TASK STATEMENT
Below are records to be transcribed exactly; any pictures should be left out.
- - -
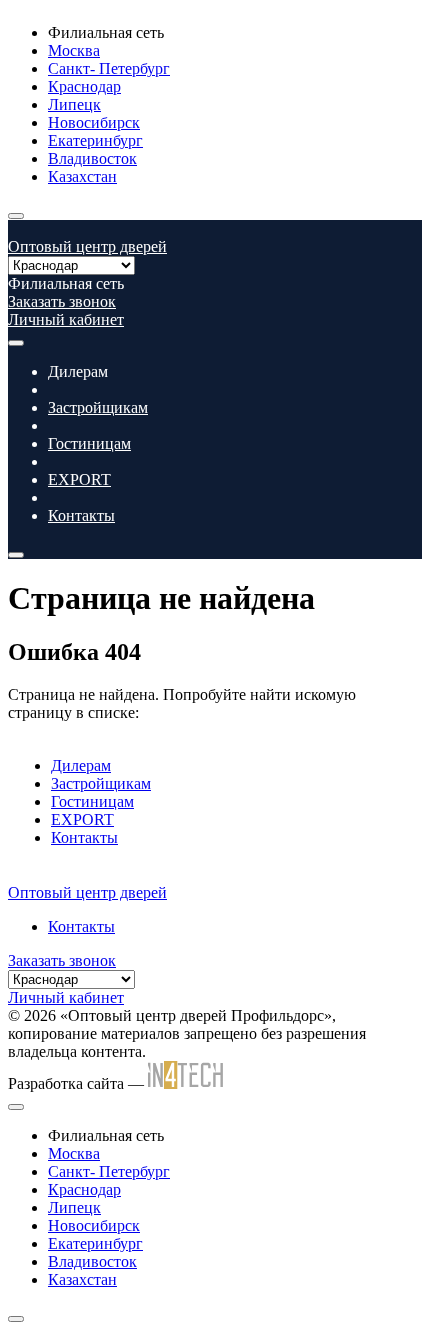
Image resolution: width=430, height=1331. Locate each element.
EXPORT (79, 479)
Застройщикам (98, 407)
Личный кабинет (66, 319)
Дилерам (81, 765)
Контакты (81, 515)
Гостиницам (89, 443)
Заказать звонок (62, 301)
- - -
EXERCISE ANSWER
Image resolution: width=430, height=1331. Locate each element.
EXPORT (79, 479)
Застройщикам (98, 407)
Личный кабинет (66, 319)
Дилерам (81, 765)
Контакты (81, 515)
Гостиницам (89, 443)
Заказать звонок (62, 301)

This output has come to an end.